[ 
https://issues.apache.org/jira/browse/SPARK-44132?page=com.atlassian.jira.plugin.system.issuetabpanels:all-tabpanel
 ]

Steven Aerts updated SPARK-44132:
---------------------------------
    Description: 
We are seeing issues with the code generator when querying java bean encoded 
data with 2 nested joins.
{code:java}
dsA.join(dsB, seq("id"), "full_outer").join(dsC, seq("id"), "full_outer"); 
{code}
will generate invalid code in the code generator.  And can depending on the 
data used generate stack traces like:
{code:java}
 Caused by: java.lang.NullPointerException
        at 
org.apache.spark.sql.catalyst.expressions.GeneratedClass$GeneratedIteratorForCodegenStage6.smj_consumeFullOuterJoinRow_0$(Unknown
 Source)
        at 
org.apache.spark.sql.catalyst.expressions.GeneratedClass$GeneratedIteratorForCodegenStage6.wholestagecodegen_findNextJoinRows_0$(Unknown
 Source)
        at 
org.apache.spark.sql.catalyst.expressions.GeneratedClass$GeneratedIteratorForCodegenStage6.processNext(Unknown
 Source)
        at 
org.apache.spark.sql.execution.BufferedRowIterator.hasNext(BufferedRowIterator.java:43)
{code}
Or:
{code:java}
 Caused by: java.lang.AssertionError: index (2) should < 2
        at 
org.apache.spark.sql.catalyst.expressions.UnsafeRow.assertIndexIsValid(UnsafeRow.java:118)
        at 
org.apache.spark.sql.catalyst.expressions.UnsafeRow.isNullAt(UnsafeRow.java:315)
        at 
org.apache.spark.sql.catalyst.expressions.GeneratedClass$GeneratedIteratorForCodegenStage6.smj_consumeFullOuterJoinRow_0$(Unknown
 Source)
        at 
org.apache.spark.sql.catalyst.expressions.GeneratedClass$GeneratedIteratorForCodegenStage6.processNext(Unknown
 Source)
        at 
org.apache.spark.sql.execution.BufferedRowIterator.hasNext(BufferedRowIterator.java:43)
{code}
When we look at the generated code we see that the code generator seems to be 
mixing up parameters.  For example:
{code:java}
if (smj_leftOutputRow_0 != null) {                          //<==== null check 
for wrong/left parameter
  boolean smj_isNull_12 = smj_rightOutputRow_0.isNullAt(1); //<==== causes NPE 
on right parameter here{code}
It is as if the the nesting of 2 full outer joins is confusing the code 
generator and as such generating invalid code.

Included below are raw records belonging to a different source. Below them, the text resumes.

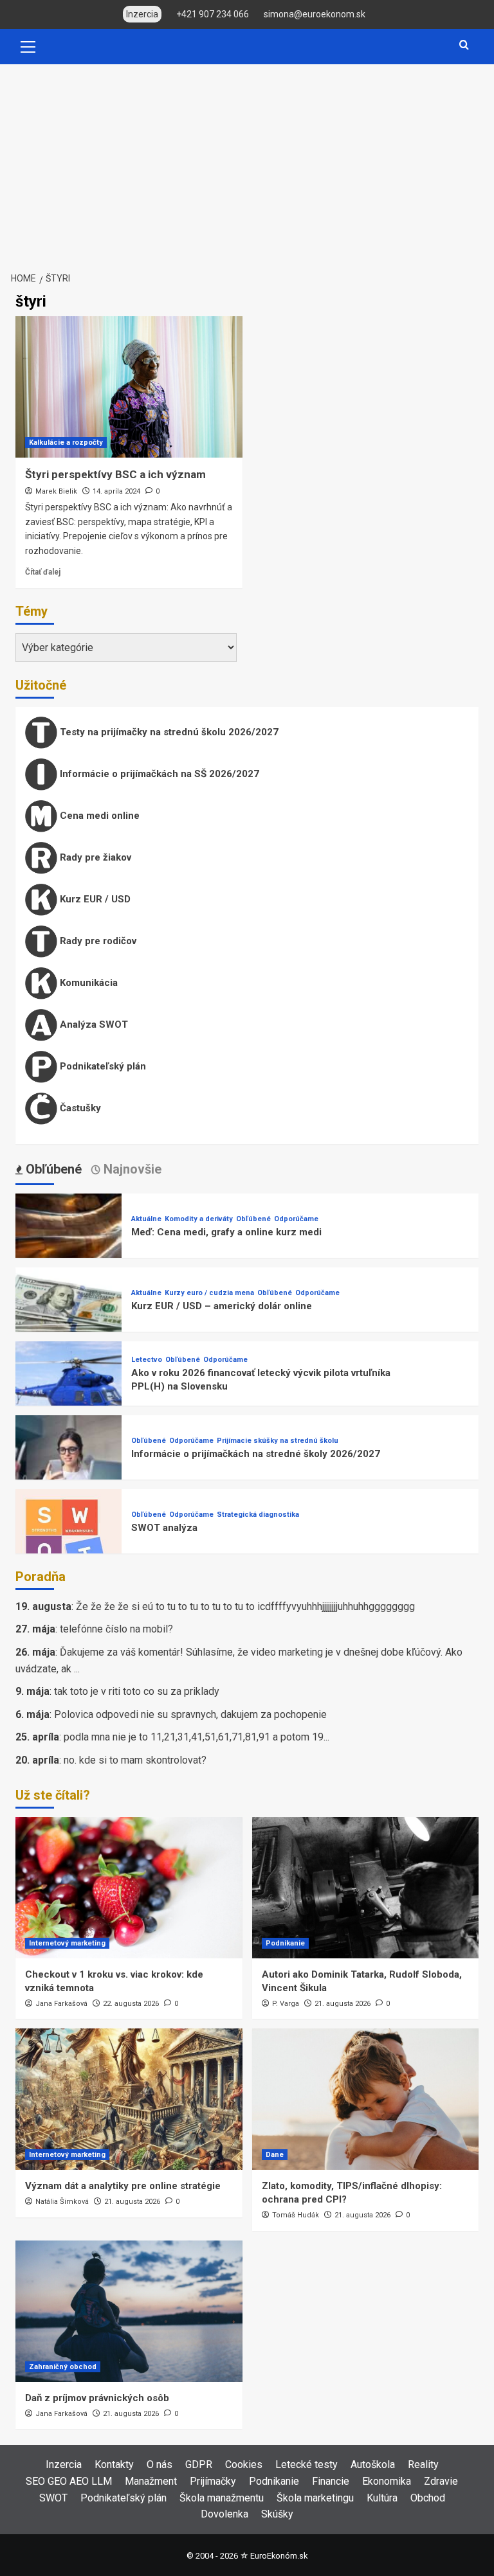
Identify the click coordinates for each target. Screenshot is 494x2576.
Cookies (243, 2464)
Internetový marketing (67, 1943)
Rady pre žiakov (94, 857)
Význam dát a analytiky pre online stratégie (123, 2186)
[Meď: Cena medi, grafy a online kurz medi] (68, 1246)
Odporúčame (296, 1218)
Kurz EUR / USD (94, 899)
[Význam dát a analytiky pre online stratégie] (128, 2099)
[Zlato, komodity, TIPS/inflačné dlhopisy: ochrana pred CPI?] (365, 2099)
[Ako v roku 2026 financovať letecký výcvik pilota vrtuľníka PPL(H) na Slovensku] (68, 1394)
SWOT (53, 2498)
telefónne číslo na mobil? (116, 1629)
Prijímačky (213, 2481)
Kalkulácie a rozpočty (66, 442)
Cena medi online (98, 815)
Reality (423, 2464)
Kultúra (382, 2498)
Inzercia (64, 2464)
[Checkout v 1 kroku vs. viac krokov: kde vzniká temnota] (128, 1887)
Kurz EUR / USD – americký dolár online (221, 1306)
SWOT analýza (164, 1528)
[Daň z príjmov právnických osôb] (128, 2311)
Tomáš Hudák (295, 2215)
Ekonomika (386, 2481)
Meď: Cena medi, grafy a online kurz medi (226, 1232)
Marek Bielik (56, 491)
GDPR (198, 2464)
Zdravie (441, 2481)
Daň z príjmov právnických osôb (97, 2398)
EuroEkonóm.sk (278, 2556)
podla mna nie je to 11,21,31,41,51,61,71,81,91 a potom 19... (196, 1737)
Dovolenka (224, 2514)
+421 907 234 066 (212, 14)
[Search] (464, 45)
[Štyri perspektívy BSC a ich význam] (128, 387)
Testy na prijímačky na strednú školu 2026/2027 (168, 732)
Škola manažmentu (221, 2498)
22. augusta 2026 (131, 2003)
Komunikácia (87, 982)
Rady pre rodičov (96, 941)
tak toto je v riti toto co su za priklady (136, 1691)
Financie (330, 2481)
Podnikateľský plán (101, 1066)
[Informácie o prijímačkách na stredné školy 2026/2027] (68, 1468)
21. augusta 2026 (342, 2003)
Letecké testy (306, 2464)
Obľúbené (253, 1218)
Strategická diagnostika (258, 1514)
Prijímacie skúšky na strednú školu (277, 1440)
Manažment (151, 2481)
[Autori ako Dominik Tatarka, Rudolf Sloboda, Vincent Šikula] (365, 1887)
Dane (275, 2155)
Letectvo (146, 1359)
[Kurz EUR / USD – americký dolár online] (68, 1320)
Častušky (79, 1108)
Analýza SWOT (92, 1024)
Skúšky (277, 2514)
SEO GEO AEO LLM (69, 2481)
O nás (159, 2464)
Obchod (427, 2498)
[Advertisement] (247, 161)
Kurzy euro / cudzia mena (209, 1292)
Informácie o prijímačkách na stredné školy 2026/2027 (255, 1454)
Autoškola (373, 2464)
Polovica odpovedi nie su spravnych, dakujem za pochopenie (190, 1714)
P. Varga (285, 2003)
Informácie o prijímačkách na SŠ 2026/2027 (158, 774)
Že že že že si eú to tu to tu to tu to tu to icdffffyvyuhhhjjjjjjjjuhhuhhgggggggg (245, 1606)
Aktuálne (146, 1218)
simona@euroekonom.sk (314, 14)
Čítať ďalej (42, 572)
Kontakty (114, 2464)
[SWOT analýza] (68, 1541)
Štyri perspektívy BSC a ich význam (115, 474)
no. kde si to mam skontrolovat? (135, 1760)
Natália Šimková (62, 2201)
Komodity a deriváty (199, 1218)
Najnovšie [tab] (130, 1169)
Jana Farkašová (61, 2003)
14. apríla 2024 (116, 491)
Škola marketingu (315, 2498)
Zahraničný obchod (62, 2367)
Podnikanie (285, 1943)
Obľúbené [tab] (52, 1169)
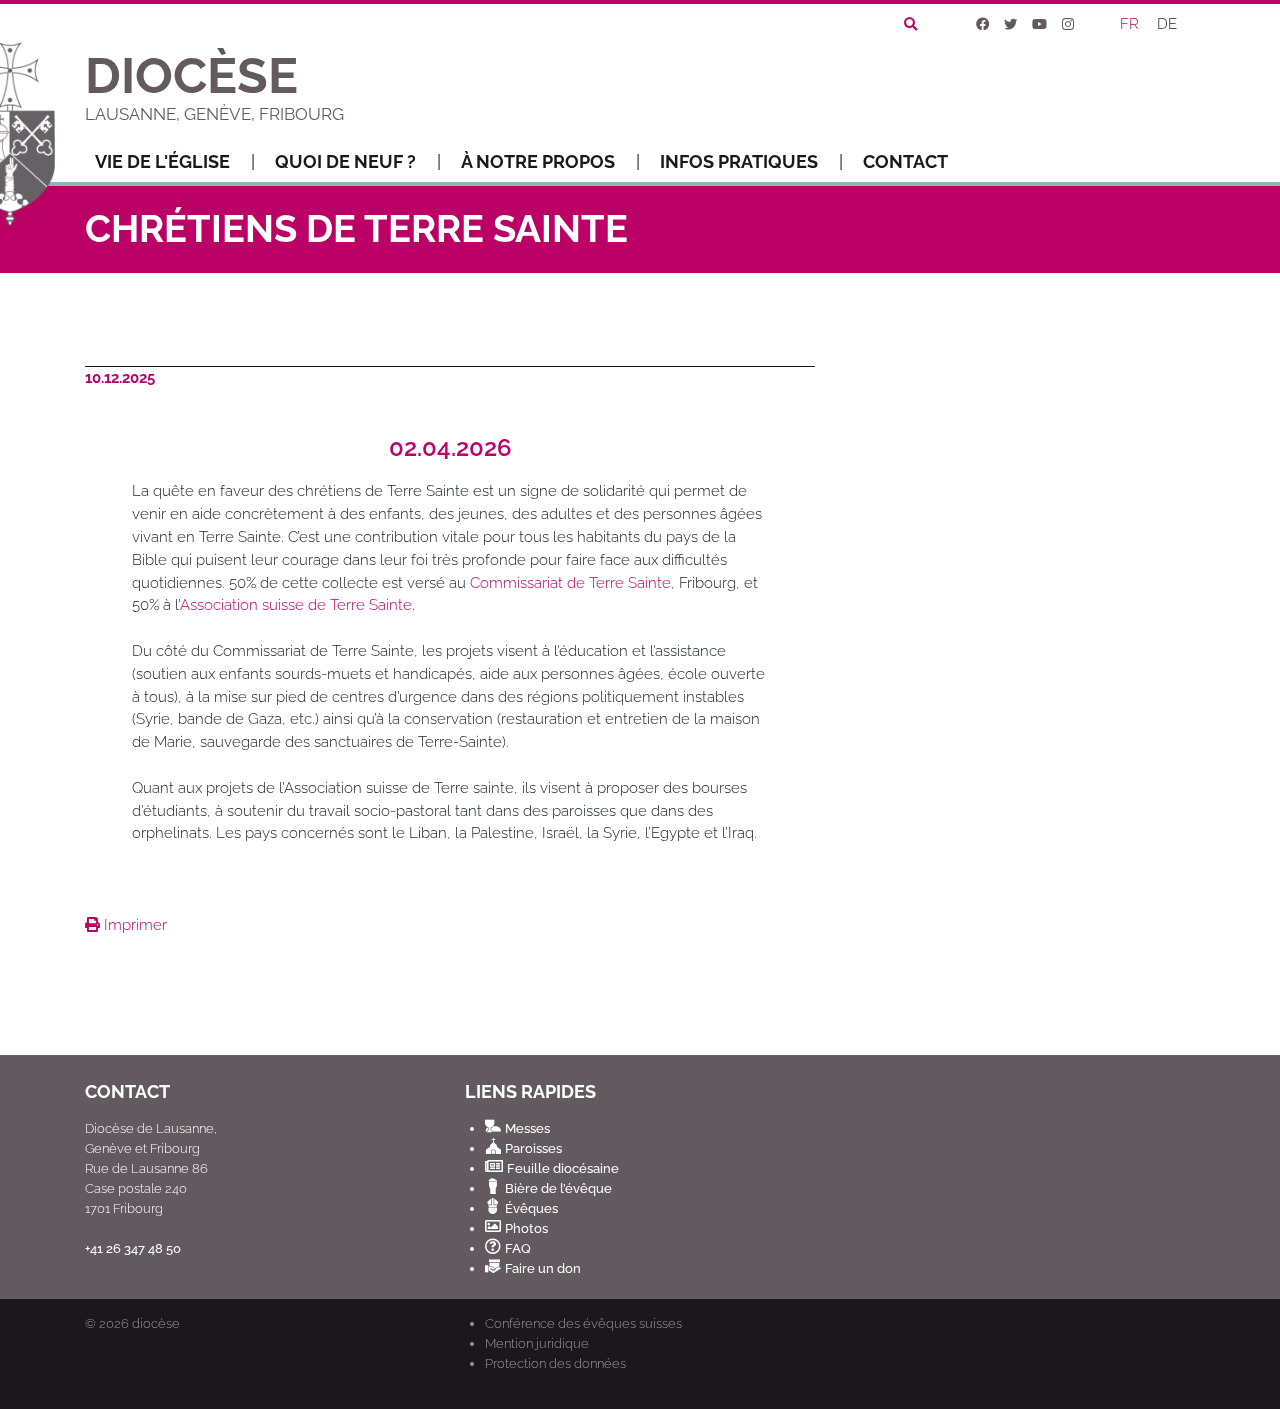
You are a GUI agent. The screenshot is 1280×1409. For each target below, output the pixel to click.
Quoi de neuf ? (345, 161)
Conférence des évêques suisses (583, 1323)
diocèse (156, 1323)
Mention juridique (537, 1343)
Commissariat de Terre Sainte (570, 583)
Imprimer (133, 925)
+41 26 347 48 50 (133, 1248)
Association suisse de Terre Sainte (296, 605)
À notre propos (538, 161)
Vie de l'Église (162, 161)
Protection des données (555, 1363)
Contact (905, 161)
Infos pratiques (739, 161)
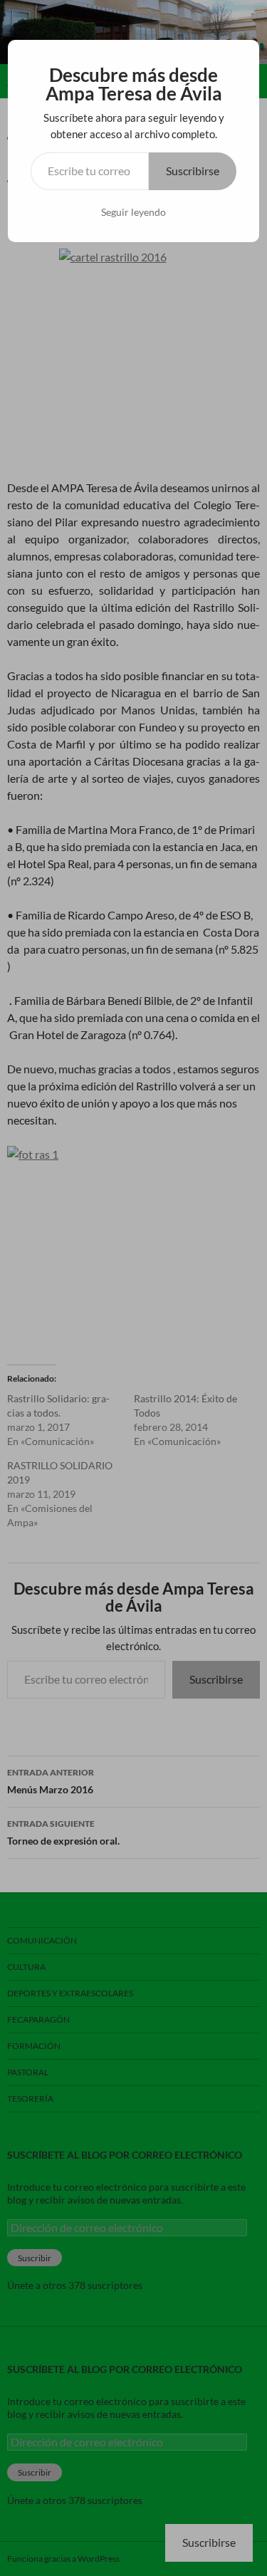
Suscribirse (192, 170)
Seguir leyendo (133, 212)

There is one other strange thing.  We found this issue when using data sets 
which were using the java bean encoder.  We tried to reproduce this in the 
spark shell or using scala case classes but were unable to do so. 

We made a reproduction scenario as unit tests (one for each of the stacktrace 
above) on the spark code base and made it available as a[ pull 
request|https://github.com/apache/spark/pull/41688] to this case.

  was:
We are seeing issues with the code generator when querying java bean encoded 
data with 2 nested joins.
{code:java}
dsA.join(dsB, seq("id"), "full_outer").join(dsC, seq("id"), "full_outer"); 
{code}
will generate invalid code in the code generator.  And can depending on the 
data used generate stack traces like:
{code:java}
 Caused by: java.lang.NullPointerException
        at 
org.apache.spark.sql.catalyst.expressions.GeneratedClass$GeneratedIteratorForCodegenStage6.smj_consumeFullOuterJoinRow_0$(Unknown
 Source)
        at 
org.apache.spark.sql.catalyst.expressions.GeneratedClass$GeneratedIteratorForCodegenStage6.wholestagecodegen_findNextJoinRows_0$(Unknown
 Source)
        at 
org.apache.spark.sql.catalyst.expressions.GeneratedClass$GeneratedIteratorForCodegenStage6.processNext(Unknown
 Source)
        at 
org.apache.spark.sql.execution.BufferedRowIterator.hasNext(BufferedRowIterator.java:43)
{code}
Or:
{code:java}
 Caused by: java.lang.AssertionError: index (2) should < 2
        at 
org.apache.spark.sql.catalyst.expressions.UnsafeRow.assertIndexIsValid(UnsafeRow.java:118)
        at 
org.apache.spark.sql.catalyst.expressions.UnsafeRow.isNullAt(UnsafeRow.java:315)
        at 
org.apache.spark.sql.catalyst.expressions.GeneratedClass$GeneratedIteratorForCodegenStage6.smj_consumeFullOuterJoinRow_0$(Unknown
 Source)
        at 
org.apache.spark.sql.catalyst.expressions.GeneratedClass$GeneratedIteratorForCodegenStage6.processNext(Unknown
 Source)
        at 
org.apache.spark.sql.execution.BufferedRowIterator.hasNext(BufferedRowIterator.java:43)
{code}
When we look at the generated code we see that the code generator seems to be 
mixing up parameters.  For example:
{code:java}
if (smj_leftOutputRow_0 != null) {                          //<==== null check 
for wrong/left parameter
  boolean smj_isNull_12 = smj_rightOutputRow_0.isNullAt(1); //<==== causes NPE 
on right parameter here{code}
It is as if the the nesting of 2 full outer joins is confusing the code 
generator and as such generating invalid code.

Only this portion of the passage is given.